Mary Shelley’s Frankenstein is driven by the dangerous beauty of aspiration. From Walton’s polar voyage to Victor’s “frantic impulse” in the charnel-house, the novel repeatedly shows ambition as a force that can illuminate or consume. Walton dreams of discovery in the “land of mist and snow,” while Victor seeks the principle of life and imagines a new species blessing him as creator. Yet both quests isolate their pursuers and threaten others. Victor’s final warning to Walton—to seek happiness in tranquility rather than glory—turns the whole narrative into a cautionary mirror.

Creation and responsibility form the book’s central moral problem. Victor’s sin is not simply that he animates the Creature, but that he abandons him at the moment of birth. The Creature’s first experiences are innocent: sensation, hunger, fire, birdsong, and wonder. His later violence grows from being denied care, education, and companionship by the very being who made him. On Montanvert, when the Creature demands to be heard, Shelley frames monstrosity as partly the result of failed obligation.

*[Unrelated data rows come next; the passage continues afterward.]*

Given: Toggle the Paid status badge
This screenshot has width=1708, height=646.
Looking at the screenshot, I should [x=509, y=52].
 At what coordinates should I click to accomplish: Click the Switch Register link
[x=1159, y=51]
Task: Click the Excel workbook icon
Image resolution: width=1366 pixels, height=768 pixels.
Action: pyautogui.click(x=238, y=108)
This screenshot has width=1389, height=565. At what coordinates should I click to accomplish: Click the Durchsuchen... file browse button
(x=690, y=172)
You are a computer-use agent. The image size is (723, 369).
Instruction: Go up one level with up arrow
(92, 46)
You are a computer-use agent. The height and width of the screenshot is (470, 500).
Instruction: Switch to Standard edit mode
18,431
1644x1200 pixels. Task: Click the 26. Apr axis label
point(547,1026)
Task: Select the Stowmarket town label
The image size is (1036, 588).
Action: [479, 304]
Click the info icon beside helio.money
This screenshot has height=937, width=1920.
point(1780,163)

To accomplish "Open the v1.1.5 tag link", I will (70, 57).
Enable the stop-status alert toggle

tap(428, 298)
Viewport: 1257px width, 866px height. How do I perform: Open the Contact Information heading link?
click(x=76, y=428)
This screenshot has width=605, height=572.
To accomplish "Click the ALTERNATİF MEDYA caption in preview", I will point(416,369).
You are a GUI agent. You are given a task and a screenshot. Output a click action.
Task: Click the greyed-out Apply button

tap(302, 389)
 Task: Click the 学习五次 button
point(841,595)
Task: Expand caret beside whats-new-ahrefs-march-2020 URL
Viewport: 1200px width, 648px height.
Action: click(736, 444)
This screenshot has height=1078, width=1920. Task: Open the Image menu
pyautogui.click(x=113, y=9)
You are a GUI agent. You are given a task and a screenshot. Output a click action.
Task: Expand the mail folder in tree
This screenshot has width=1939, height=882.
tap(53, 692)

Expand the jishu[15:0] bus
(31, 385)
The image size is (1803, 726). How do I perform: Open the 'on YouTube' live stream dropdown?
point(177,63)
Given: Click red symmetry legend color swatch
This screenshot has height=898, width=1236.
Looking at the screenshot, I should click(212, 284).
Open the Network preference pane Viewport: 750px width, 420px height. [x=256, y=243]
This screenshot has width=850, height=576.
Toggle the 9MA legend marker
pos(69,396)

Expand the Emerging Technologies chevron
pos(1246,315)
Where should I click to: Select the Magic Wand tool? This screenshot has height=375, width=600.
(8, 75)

Isolation and the hunger for sympathy bind Walton, Victor, and the Creature. Walton longs for a friend; Victor cuts himself off from family, nature, and moral counsel; the Creature secretly serves the De Laceys, hoping love might overcome appearance. Each suffers most when separated from mutual recognition. The Creature’s plea for a female companion is not merely sexual or social but existential: he wants one being who will not recoil from him.

The novel also interrogates appearance, prejudice, and injustice. The villagers attack the Creature before knowing him; Felix beats him despite his eloquence and restraint; William calls him a monster; Justine is condemned by circumstantial evidence and coerced confession. Shelley links private prejudice to public failure, showing how societies mistake surfaces for truth.

Finally, nature offers both solace and judgment. Alpine heights, lakes, storms, and Arctic ice repeatedly reflect emotional crisis. Nature briefly restores Victor, but it cannot absolve him. Its sublimity exposes human smallness, reminding readers that knowledge without humility becomes catastrophe.